May 9, 2006 -- Two articles in the recent Journal of the American College of Cardiology, published online on April 17, address the debate of how non-invasive MultiSlice Computed Tomography (MSCT) imaging compares to standard angiography (cardiac catheterization) on the issue of safety.

One of the few drawbacks of MSCT has been the higher dose of radiation involved. This is discussed in article 1 below in a study done at the Bristol Heart Institute in the U.K., showing that the radiation dose "was significantly higher" for MSCT. The concern, of course, is that higher radiation doses have been shown to increase the incidence of cancer later on. This finding has been questioned by at least one researcher who commented that the amount of radiation used in the U.K. study was more than usual, and that newer methods, such as ECG gating, have reduced that amount by almost half. (ECG gating synchronizes the X-ray emitter to the patient's heartbeat, so that the only one part of the heartbeat cycle gets the full radiation dose).

However, radiation dose is not the whole safety story. Article 2, "Risk Has Its Reward", was written by researchers at New York's famed Memorial Sloan Kettering Cancer Center, and their interpretation is that MSCT is safer when taking into account the "overall risk" of both procedures. The risk of radiation-related cancer fatality over a partient's lifetime for standard angiography is 2 in 10,000; for MSCT it's 7 in 10,000 (again, this higher figure is disputed by many imaging specialists).
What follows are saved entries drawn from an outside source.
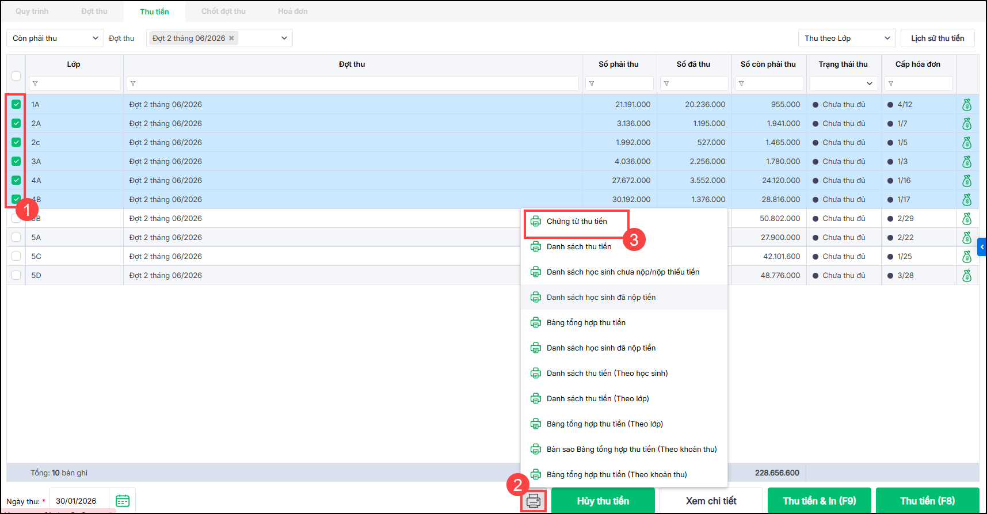Select Chứng từ thu tiền from print menu
Screen dimensions: 987x514
[577, 222]
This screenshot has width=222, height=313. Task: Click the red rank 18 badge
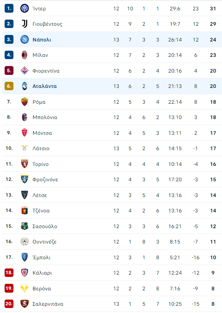(9, 273)
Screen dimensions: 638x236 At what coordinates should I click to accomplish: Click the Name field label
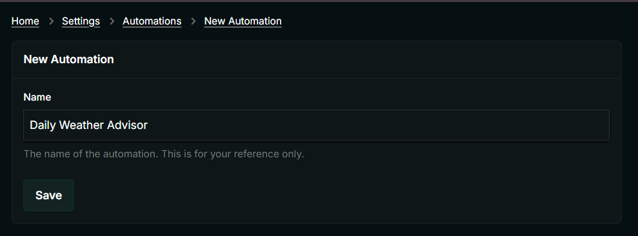coord(37,97)
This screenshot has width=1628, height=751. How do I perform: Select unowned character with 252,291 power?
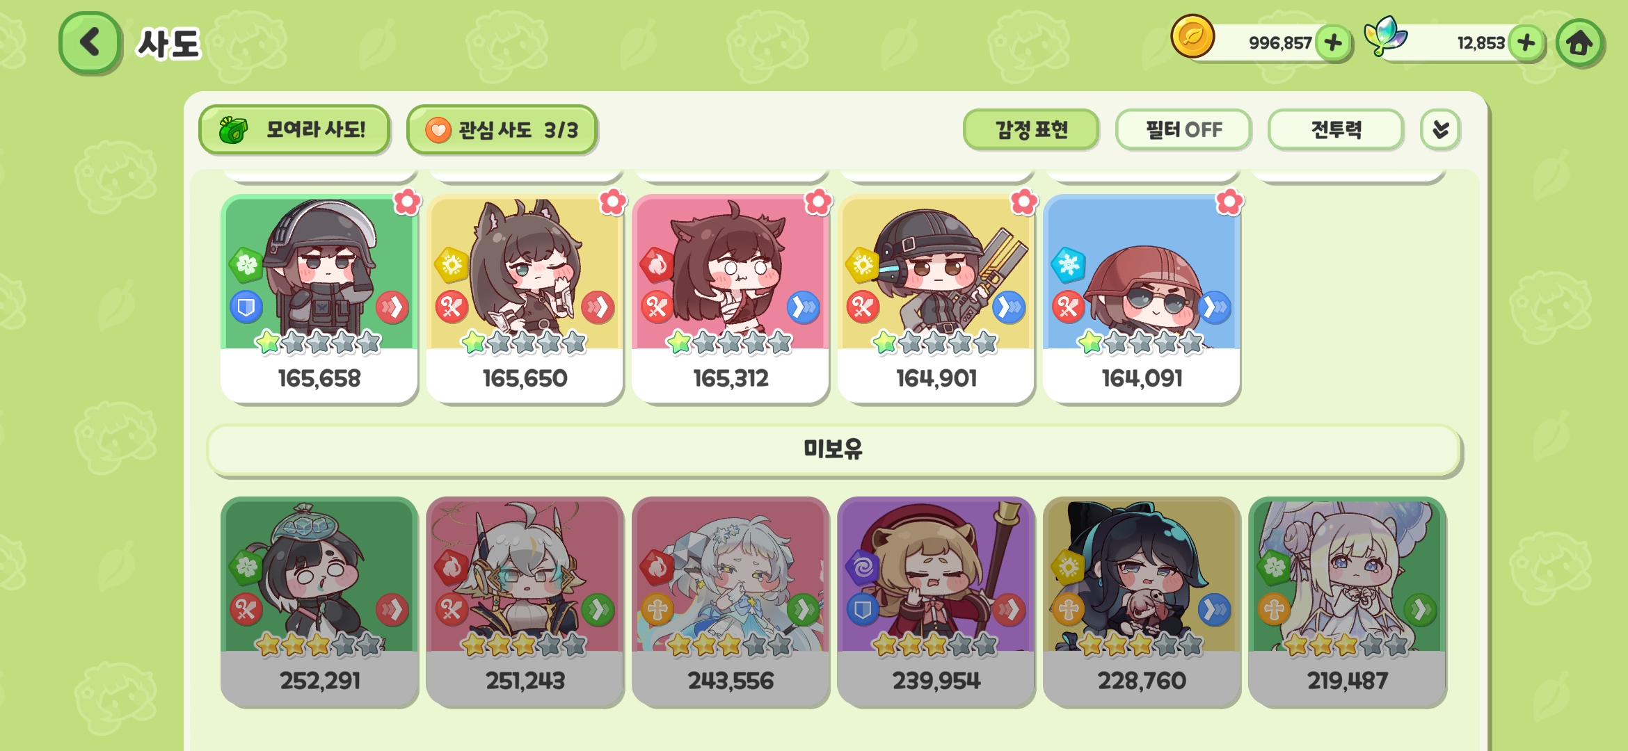coord(319,602)
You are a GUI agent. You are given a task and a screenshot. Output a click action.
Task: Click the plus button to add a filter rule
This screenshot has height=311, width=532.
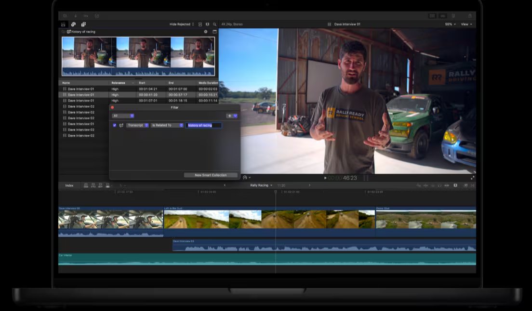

But the non-radiation risk of mortality in angiography is an additional 11 in 10,000, so (2 + 11 = 13) the actual "overall risk" for standard angiography is 13 in 10,000 -- almost double that of MSCT. If one uses the lower estimates of radiation for MSCT, then the safety factor is two, three or more in favor of CT angiography. Additionally this study did not take into account the various major and minor complications experienced with the more invasive cardiac catheterization angiography (around 2-3%) that can occur (access site complications, nerve trauma, hematoma, pseudoaneurysm, etc.).

The study concludes:

"For an equivalent clinical diagnostic efficacy of MSCT angiography and CCA [Conventional Coronary Angiography] (25–33), MSCT angiography emerges as the safer of these two alternatives, despite its higher radiation dose."